Because of the persistent discomfort that surrounds them, many transsexuals have become immune to society’s perception.

“It can be very hurtful how society reacts to us, causing many of us to become depressed. The failed relationships, broken hearts and not having anyone to talk to have led to some transsexuals committing suicide. Many of us live life suppressing our feelings because of the prevailing social stigma we face.

“I used to be depressed before. When I sit at a stall to eat, other customers don’t want to share the table with me because of who I am. It is painful when people shun us but after a while, I decided not to get upset by such attitudes. Even when I use the female toilet, I act ‘normal’. I touch-up my make-up and walk out feeling good despite being stared at,” says Sulastree.

Getting a job was equally difficult.

“People don’t think we need a job to survive. It is this judgmental attitude that forces us into the sex trade. I did odd jobs before PT Foundation gave me a chance. What I earn now is enough to pay for my food and rent. I also manage to save a little,” Sulastree adds.

This former sex worker, however, has given up her dreams of getting married and raising a family.

“You can love someone so dearly but then reality sinks in and their family will not accept us. But we too have feelings and would like to love and be loved.”

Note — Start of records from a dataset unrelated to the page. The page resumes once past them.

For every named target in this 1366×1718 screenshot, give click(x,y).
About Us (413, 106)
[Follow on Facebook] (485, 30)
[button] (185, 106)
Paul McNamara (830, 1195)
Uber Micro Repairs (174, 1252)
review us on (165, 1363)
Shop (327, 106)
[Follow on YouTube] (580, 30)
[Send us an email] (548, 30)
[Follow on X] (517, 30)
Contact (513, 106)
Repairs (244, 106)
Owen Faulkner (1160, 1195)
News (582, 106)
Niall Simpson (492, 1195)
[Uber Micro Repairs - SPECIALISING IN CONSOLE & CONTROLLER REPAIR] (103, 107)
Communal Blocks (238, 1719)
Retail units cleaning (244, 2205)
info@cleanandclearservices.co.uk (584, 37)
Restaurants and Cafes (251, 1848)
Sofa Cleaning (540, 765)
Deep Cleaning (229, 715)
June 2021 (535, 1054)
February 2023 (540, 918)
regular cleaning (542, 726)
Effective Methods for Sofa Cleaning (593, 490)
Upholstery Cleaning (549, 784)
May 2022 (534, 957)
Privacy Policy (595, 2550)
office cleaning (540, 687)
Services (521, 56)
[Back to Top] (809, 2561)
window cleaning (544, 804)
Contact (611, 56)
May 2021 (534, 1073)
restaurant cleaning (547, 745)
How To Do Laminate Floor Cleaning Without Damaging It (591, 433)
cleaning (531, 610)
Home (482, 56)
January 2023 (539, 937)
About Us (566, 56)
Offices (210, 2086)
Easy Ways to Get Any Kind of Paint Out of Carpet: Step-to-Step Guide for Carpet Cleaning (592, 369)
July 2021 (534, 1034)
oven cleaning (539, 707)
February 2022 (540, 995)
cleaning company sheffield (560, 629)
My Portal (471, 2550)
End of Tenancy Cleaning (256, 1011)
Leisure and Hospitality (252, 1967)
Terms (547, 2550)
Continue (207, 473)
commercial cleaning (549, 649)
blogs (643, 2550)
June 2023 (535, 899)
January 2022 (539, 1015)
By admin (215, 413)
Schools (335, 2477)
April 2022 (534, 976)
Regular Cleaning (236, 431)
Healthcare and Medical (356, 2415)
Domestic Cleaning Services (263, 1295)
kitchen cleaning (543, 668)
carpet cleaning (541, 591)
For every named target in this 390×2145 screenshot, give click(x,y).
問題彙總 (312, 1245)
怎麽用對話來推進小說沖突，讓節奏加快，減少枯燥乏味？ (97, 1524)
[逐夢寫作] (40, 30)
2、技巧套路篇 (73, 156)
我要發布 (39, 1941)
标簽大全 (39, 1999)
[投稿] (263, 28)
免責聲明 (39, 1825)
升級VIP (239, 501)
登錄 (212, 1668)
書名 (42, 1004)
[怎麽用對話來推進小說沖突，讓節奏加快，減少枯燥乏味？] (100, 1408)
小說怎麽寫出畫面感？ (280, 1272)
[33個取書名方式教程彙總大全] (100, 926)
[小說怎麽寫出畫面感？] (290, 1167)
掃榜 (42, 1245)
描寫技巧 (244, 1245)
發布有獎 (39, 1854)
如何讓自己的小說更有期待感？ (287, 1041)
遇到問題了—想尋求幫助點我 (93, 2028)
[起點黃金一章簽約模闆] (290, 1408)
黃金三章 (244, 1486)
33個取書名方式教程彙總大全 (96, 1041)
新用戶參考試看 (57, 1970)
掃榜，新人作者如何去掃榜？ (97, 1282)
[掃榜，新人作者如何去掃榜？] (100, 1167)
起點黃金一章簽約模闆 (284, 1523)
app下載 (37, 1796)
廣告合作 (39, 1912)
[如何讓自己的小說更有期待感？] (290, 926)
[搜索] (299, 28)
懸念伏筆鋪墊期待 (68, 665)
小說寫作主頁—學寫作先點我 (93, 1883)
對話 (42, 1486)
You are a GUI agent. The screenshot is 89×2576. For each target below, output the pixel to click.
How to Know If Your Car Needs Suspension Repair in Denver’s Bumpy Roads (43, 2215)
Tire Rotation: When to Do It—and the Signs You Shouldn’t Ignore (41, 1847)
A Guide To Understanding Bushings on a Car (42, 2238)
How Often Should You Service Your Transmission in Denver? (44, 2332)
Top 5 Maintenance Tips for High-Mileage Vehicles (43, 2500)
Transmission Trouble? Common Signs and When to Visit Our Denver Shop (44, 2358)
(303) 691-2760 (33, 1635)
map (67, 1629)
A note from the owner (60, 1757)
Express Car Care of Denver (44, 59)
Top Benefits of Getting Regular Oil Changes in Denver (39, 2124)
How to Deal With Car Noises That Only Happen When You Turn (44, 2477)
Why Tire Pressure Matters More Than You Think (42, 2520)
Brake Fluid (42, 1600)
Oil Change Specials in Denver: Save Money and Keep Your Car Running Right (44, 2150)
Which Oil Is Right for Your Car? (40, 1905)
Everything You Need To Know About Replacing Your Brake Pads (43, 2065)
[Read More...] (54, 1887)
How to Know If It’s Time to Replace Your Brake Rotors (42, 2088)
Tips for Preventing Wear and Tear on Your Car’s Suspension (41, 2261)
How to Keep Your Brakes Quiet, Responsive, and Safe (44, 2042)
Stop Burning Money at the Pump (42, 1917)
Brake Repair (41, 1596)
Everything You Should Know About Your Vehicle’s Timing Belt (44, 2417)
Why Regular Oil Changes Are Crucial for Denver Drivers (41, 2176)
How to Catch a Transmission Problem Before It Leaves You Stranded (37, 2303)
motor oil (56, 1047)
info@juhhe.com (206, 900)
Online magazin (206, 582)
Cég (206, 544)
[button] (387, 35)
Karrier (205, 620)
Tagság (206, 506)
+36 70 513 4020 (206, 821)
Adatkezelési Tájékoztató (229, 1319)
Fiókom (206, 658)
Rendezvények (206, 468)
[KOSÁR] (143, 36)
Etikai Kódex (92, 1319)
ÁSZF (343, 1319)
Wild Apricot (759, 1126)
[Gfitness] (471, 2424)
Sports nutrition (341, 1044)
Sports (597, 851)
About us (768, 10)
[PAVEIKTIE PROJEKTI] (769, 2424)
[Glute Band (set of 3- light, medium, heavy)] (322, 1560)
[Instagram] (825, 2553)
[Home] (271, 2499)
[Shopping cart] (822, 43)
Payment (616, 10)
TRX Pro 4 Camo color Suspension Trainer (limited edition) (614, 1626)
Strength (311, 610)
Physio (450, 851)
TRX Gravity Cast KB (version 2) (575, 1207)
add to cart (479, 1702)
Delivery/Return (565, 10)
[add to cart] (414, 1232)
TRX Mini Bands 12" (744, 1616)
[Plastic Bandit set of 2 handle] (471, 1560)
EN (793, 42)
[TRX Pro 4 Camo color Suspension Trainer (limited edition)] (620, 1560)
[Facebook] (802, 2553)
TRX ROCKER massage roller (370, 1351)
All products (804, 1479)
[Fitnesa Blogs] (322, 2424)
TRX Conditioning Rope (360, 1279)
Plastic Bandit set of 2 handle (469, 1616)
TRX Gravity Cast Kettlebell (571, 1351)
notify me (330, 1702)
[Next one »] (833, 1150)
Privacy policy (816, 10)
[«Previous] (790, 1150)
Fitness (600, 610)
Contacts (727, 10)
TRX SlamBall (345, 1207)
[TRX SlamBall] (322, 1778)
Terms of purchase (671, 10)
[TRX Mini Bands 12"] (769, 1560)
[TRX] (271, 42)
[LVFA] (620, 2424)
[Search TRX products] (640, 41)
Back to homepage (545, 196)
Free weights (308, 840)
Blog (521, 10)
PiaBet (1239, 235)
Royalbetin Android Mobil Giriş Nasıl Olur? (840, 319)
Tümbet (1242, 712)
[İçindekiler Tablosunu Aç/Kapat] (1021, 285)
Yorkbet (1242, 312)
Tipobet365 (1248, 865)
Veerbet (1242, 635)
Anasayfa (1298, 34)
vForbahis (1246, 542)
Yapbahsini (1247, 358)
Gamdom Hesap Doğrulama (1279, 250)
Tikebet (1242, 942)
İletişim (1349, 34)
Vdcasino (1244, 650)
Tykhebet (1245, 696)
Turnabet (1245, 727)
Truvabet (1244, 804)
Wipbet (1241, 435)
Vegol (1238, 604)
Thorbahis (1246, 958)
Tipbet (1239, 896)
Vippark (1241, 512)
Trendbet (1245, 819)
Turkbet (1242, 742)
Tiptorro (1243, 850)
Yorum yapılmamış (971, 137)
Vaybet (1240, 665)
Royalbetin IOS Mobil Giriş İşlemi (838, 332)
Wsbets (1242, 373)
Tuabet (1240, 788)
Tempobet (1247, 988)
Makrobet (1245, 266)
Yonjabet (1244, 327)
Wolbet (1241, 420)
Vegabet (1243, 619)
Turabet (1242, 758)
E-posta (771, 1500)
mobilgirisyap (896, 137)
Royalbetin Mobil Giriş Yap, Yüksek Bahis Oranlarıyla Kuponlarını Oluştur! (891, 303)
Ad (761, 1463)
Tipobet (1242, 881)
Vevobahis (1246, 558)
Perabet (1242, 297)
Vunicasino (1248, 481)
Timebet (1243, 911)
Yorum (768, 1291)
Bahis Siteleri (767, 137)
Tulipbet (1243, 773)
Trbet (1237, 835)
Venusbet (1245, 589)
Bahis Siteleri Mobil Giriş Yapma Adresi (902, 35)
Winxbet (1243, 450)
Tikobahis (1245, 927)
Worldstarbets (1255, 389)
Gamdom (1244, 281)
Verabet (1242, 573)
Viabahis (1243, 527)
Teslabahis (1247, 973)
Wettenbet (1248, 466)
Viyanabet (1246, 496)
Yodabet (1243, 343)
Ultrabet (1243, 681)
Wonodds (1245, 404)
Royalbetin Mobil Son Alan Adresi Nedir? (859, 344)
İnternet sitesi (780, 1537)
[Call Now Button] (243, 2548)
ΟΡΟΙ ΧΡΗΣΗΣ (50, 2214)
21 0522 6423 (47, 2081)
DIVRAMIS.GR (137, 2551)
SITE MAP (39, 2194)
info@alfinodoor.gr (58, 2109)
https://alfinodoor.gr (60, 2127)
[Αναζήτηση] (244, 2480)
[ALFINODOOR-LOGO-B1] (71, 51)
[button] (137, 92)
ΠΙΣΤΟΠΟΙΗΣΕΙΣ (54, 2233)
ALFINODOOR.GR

For Suraya Shakila, 40, securing a job was her biggest difficulty and she had no choice but to turn to the sex industry.

“No doubt I earned more at the time but sex work was a job forced upon me by circumstances. When I was job-hunting, employers wanted me to dress like a man but I could not. I am a woman in a man’s body and I feel like a woman. I cannot imagine wearing men’s clothes. But then the employers will never want to understand this. To them, the image of their company is more important.”

She recalls the days when police raids used to terrify her.

“I would hang around a particular spot waiting to solicit customers and then all of a sudden we would hear shouts and commotion. My friends and I would run for our lives, with some of us falling into the drain. It was such a humiliating experience.”

Suraya, who now works as a sales person, says: “I am glad I got this sales job. Although I barely make enough, about RM800 or so, it is better than selling myself. I make enough to eat and pay the rent. However, like everyone else, I too dream of owning a house and have some savings. Most importantly, I want the prejudice against transsexuals to end.”

In the case of Dankerina, or whose birth name is Badrul Hisham Abdul Wahab, 42, living as a transsexual comes with a price.

“There is much to pay. I cannot cross-dress when I’m attending work-related functions because I have to keep my company’s image in mind. I opt for clothes that are gender neutral. When I’m on my own, I cross-dress, complete with make-up because that is the real me. But when I need to get official matters done, I dress like a man. It can be tough sometimes but that is how things are.

“I have to always remind myself to be strong, mentally, when I leave the house because I know my appearance will attract attention. It is a constant battle not to let the public’s opinion bother me.”